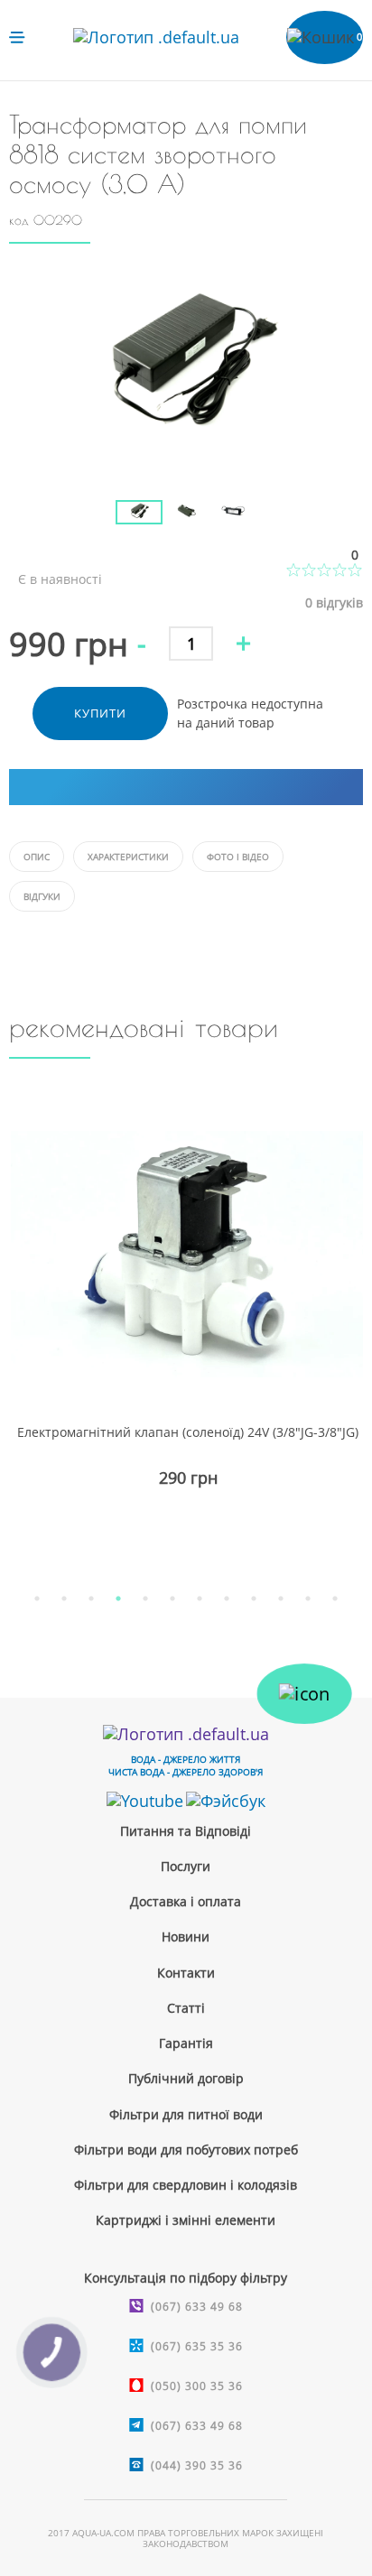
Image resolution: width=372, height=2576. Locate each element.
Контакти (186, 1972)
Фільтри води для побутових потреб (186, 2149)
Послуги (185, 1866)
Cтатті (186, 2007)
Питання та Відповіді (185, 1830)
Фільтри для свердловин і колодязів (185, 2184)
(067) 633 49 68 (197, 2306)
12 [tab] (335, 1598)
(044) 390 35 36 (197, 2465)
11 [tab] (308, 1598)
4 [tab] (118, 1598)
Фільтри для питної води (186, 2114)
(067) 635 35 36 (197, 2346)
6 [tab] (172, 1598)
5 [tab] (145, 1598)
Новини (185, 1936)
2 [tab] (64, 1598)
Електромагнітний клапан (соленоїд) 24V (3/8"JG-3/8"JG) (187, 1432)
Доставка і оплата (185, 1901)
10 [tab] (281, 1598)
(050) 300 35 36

■ ■ ■ ■ ■

Description of the task ▸ Take the line that contains "12 [tab] (335, 1598)" and every line after it in the material above. Set those lines down exactly and nothing more.

Response to the task ▸
12 [tab] (335, 1598)
(044) 390 35 36 (197, 2465)
11 [tab] (308, 1598)
4 [tab] (118, 1598)
Фільтри для питної води (186, 2114)
(067) 635 35 36 (197, 2346)
6 [tab] (172, 1598)
5 [tab] (145, 1598)
Новини (185, 1936)
2 [tab] (64, 1598)
Електромагнітний клапан (соленоїд) 24V (3/8"JG-3/8"JG) (187, 1432)
Доставка і оплата (185, 1901)
10 [tab] (281, 1598)
(050) 300 35 36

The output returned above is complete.